In the Philippines, Stopping Drug Resistance Before It Starts
July 2010 - Approximately 950 people are on antiretroviral therapy (ART) in the Philippines, and Dr. Rossana Ditangco knows them all.
As head of the AIDS Research Group at the Research Institute for Tropical Medicine (RITM) near Manila, she may not have met them all in person but she has become familiar with key details of their lives: where and when they get their medications, what kind of support they receive from their healthcare providers, and how their immune systems are responding to treatment. This knowledge comes from an ambitious new program—inspired in part by RITM's participation in the TREAT Asia Studies to Evaluate Resistance (TASER)—to enhance treatment adherence and monitor the emergence of drug resistance in the Philippines.
Preventing drug resistance, which can lead to failure of first-line treatment, is particularly important in countries like the Philippines where access to second-line drugs is limited due to cost. Dr. Ditangco began planning the resistance monitoring program several years ago when first-line ART became more widely available in the Philippines. "Thanks to my constant interaction with other clinicians and researchers in the region, I knew that drug resistance was one of the major challenges of scaling up treatment," she explained.
Staff at RITM’s AIDS Research Group (from left): Cresset Manucat, Elizabeth Navo, Laila Grace Marquez, Rosa Lyn Bantique, Ana Inocencio, and Dr. Rossana Ditangco.
Drug resistance is not widespread in the Philippines, which is how Dr. Ditangco and her colleagues want to keep it. "Our motto is First-line Forever," she says. Among the small population of patients who are experiencing treatment failure as a result of resistance, most have been living with HIV for many years and began taking ART before the country had a systematic treatment and counseling program.

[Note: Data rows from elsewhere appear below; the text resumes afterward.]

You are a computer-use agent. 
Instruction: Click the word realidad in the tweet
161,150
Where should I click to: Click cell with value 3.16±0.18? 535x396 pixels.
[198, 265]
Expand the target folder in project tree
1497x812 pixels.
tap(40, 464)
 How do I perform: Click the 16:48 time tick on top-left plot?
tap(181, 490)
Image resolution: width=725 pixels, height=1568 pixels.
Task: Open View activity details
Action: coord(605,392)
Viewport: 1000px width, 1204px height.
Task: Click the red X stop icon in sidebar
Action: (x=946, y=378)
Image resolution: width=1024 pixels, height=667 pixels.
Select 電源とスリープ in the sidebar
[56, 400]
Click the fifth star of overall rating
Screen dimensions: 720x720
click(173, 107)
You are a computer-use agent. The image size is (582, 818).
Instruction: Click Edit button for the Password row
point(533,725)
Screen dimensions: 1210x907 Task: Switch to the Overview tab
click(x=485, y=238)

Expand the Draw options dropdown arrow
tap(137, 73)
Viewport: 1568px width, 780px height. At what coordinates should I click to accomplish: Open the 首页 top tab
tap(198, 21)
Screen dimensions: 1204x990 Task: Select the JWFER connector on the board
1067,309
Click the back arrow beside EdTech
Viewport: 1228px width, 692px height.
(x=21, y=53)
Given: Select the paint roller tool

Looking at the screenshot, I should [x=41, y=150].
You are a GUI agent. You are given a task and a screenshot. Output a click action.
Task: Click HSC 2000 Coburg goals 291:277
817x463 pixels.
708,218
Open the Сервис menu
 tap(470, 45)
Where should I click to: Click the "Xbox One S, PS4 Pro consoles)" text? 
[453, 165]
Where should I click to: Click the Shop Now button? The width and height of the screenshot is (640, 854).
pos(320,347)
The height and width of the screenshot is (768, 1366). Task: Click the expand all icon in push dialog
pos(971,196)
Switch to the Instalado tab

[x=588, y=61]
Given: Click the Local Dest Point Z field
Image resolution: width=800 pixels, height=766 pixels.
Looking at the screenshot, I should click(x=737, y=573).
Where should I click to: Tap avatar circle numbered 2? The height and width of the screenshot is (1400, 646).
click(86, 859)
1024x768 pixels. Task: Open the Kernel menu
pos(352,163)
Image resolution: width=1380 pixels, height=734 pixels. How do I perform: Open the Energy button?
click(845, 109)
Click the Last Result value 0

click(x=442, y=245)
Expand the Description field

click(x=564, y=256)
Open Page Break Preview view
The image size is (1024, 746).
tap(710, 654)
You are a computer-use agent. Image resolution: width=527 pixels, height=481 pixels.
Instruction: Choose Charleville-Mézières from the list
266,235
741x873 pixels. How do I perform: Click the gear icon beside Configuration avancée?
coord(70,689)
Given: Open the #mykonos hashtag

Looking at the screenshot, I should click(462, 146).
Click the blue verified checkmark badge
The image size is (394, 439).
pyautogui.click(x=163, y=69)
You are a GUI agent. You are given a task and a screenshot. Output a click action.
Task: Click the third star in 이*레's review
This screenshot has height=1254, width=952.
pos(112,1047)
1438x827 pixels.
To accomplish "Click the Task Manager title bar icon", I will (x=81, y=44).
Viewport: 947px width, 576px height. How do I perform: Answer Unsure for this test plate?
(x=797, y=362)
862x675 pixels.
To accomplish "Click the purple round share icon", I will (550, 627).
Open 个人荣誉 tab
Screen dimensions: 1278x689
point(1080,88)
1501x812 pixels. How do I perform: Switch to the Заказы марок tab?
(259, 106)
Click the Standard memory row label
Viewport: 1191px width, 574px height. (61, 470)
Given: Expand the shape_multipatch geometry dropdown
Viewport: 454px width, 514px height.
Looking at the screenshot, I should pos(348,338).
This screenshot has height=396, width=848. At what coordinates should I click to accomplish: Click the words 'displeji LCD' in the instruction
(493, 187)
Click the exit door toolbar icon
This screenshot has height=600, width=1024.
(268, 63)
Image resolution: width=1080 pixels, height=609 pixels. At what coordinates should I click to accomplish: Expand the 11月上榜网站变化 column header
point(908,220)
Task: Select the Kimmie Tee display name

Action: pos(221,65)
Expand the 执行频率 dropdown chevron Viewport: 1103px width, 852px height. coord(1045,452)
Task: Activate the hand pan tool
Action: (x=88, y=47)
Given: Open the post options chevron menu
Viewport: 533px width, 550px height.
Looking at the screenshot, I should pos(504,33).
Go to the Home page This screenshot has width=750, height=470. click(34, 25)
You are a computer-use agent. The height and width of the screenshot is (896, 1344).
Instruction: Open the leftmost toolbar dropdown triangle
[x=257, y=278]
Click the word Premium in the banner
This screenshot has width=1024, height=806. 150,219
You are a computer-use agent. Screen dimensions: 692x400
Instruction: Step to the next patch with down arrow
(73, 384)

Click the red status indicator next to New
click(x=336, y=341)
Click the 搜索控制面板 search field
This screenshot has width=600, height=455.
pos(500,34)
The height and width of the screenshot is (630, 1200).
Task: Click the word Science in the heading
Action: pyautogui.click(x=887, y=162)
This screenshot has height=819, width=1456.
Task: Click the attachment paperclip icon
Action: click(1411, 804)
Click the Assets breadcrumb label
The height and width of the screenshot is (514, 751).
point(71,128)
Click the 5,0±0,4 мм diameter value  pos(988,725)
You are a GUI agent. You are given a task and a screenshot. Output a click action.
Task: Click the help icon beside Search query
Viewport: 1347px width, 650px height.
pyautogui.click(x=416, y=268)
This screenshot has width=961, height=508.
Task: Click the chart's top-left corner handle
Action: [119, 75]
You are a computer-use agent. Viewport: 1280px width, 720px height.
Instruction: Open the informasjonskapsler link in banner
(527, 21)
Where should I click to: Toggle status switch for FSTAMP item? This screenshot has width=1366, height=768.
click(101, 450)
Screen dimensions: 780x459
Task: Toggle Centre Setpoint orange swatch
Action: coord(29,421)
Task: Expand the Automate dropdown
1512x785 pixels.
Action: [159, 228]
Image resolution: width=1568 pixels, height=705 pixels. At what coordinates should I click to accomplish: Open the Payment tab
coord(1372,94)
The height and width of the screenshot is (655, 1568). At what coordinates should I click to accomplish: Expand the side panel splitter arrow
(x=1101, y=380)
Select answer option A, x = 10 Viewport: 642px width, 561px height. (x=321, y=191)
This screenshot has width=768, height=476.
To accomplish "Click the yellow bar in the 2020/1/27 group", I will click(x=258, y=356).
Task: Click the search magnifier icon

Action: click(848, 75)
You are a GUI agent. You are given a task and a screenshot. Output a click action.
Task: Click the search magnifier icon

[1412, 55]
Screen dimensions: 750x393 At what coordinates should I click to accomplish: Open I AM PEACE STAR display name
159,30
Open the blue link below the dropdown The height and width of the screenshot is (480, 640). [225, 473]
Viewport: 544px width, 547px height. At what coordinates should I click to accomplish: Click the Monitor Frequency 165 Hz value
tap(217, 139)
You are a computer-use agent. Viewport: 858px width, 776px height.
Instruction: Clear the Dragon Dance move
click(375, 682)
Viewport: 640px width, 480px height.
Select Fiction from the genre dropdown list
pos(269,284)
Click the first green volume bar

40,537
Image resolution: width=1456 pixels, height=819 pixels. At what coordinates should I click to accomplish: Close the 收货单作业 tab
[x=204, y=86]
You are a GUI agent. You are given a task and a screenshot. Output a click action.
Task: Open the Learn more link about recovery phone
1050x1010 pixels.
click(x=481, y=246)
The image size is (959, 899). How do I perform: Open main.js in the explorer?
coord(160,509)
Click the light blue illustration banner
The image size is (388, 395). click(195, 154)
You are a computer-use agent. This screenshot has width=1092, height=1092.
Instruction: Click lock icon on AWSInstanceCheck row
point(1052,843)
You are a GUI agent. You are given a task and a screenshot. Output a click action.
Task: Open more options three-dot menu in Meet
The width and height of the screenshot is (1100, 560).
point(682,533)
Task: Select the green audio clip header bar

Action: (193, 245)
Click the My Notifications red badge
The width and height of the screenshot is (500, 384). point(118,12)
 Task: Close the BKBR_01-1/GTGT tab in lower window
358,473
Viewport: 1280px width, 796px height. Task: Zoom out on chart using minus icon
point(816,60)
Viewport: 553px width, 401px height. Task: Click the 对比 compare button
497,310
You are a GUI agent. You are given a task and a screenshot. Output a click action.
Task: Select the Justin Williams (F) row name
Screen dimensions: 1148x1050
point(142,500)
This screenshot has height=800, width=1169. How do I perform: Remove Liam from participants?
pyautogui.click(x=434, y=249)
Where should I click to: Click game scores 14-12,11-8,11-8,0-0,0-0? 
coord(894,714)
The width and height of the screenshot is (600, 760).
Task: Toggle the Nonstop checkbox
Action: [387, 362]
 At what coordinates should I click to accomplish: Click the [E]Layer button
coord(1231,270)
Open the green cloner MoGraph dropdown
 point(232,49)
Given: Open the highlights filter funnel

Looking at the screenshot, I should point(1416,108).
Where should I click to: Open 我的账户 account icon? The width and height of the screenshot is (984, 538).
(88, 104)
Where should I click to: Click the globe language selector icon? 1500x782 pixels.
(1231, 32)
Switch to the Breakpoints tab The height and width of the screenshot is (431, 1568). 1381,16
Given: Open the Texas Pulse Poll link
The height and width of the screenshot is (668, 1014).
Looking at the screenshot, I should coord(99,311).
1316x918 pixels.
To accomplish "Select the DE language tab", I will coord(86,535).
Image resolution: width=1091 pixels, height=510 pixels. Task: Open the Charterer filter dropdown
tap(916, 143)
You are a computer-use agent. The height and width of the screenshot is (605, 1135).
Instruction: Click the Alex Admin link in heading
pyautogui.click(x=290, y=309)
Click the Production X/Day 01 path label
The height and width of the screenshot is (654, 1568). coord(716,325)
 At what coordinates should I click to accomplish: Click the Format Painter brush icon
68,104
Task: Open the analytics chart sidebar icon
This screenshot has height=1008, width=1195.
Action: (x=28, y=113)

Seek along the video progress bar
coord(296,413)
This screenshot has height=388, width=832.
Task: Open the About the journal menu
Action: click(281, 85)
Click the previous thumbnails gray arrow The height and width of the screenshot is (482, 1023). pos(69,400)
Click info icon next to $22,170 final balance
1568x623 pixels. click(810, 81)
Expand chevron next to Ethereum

Dr. Ditangco and her colleagues spent more than two years developing the monitoring program, aided by the technical assistance they received through TASER. The program she has designed includes training for healthcare workers on treatment guidelines and adherence counseling, a physician guidebook, informational materials for patients, and standardized enrollment forms and adherence evaluation forms. It also includes a standard operating procedure for patient enrollment, monitoring, and laboratory testing, which includes regular CD4 and viral load testing, as well as resistance testing.
"TASER enabled me to bring the technology into the country, and then transfer the technology to the national program," she said. "I've also been able to interact with top scientists in the area, which is very important. In developing countries like the Philippines, we would not have access to this technology and knowledge without joining a regional group like TREAT Asia."
In addition to her role as a researcher, Dr. Ditangco is still a practicing physician, caring for patients at RITM who are enrolled in TASER and the TREAT Asia HIV Observational Database (TAHOD). "Working in the field helps me see firsthand what is going on," she explained. "Patients now are very educated when it comes to treatment. But they are still dealing with personal issues that interfere with adherence, and that's very difficult to contend with. We have to do a lot of counseling."
According to Dr. Ditangco, RITM acts as the "central nervous system" of the national treatment program, overseeing a network of treatment hubs—government hospitals that provide ART. For the monitoring program, Dr. Ditangco established a database into which HIV/AIDS clinicians across the country enter all their patients' information, and then transfer the data to RITM for analysis.
Following the first data transfer this spring, most participating clinicians are enthusiastic about the program. "They are all in agreement that we cannot allow drug resistance to develop because we may not be able to provide second-line treatment to everyone," said Dr. Ditangco.